Help Systems

One of a series of white papers by Elizabeth G. Fagan dba EGF Consulting. Fagan learned these standards and conventions working as a Microsoft Help Author at Microsoft in Redmond, WA.


Focus on the User’s Point of View

Users seek help when they are frustrated. They have tried to accomplish the task they set out to do and have been unsuccessful. Very likely, they clicked the help icon as a last resort and are now in a hurry to complete the task. Imagine yourself in that place.

Address the Needs of Specific Users

Create personas—specific profiles that represent the spectrum of users.
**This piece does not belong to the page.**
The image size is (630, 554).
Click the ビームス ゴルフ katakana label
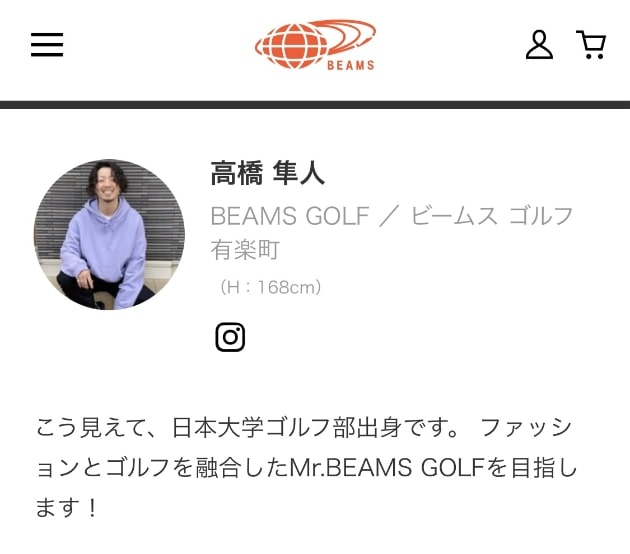click(491, 216)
Then make sure the system addresses the interests of those personas. Avoid writing help topics for “average” users who may not actually exist.

Think “Top-Down” for the Table of Contents

Users begin scanning the top of the table of contents (TOC) and work their way down. Put need-to-know topics at the top and do not hide them under collapsed lists. Place advanced or optional topics at the end.
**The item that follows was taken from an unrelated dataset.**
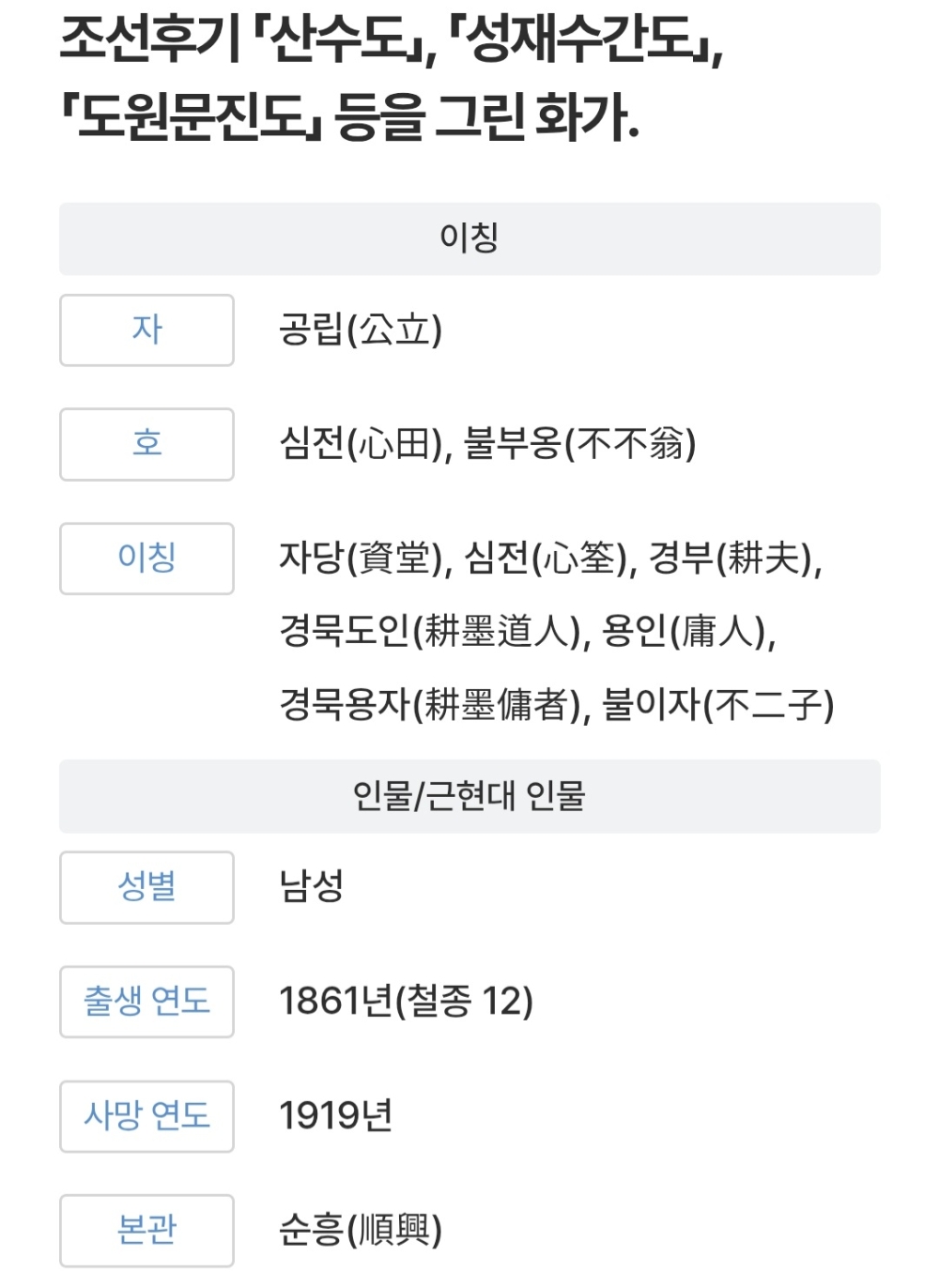
Task: Click the line starting with 경묵도인(耕墨道人)
Action: point(528,631)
Provide an Index and Search Tool

Novice users tend to seek help through the TOC; intermediate and expert users tend toward the index and search tool. Make sure your help system accommodates them.
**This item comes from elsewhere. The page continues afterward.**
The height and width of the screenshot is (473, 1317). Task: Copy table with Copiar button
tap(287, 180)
List Common Tasks as Actions

Users skim the help system’s TOC for the task they want to complete. Write TOC entries as verb phrases that clearly and sequentially address the tasks most frequently performed. List subtasks under main task headings.

Be Concise and Consistent

To avoid redundancy and potentially conflicting information, write about a subject only once and link to it when relevant. Focus on one task or topic per page and eliminate unnecessary detail or general discussion. Use consistent page elements.

Define Terms and Acronyms; Eliminate Jargon

Developers and stakeholders know application-specific terms and acronyms. Users seeking help may not. Write TOC titles and topics that users new to the application can easily understand. Use everyday language and define acronyms at the first instance on each page.

Write Meaningful Links and Use Liberally

Linked text should clearly anticipate the title of the linked page. To aid scanning, consistently isolate links from running text; use bulleted lists, for example.

Use Examples and Numbered Lists

When appropriate, supplement complex tasks or concepts with examples. Capture steps as action phrases and write them as numbered lists. If a single step is involved, use a bullet instead.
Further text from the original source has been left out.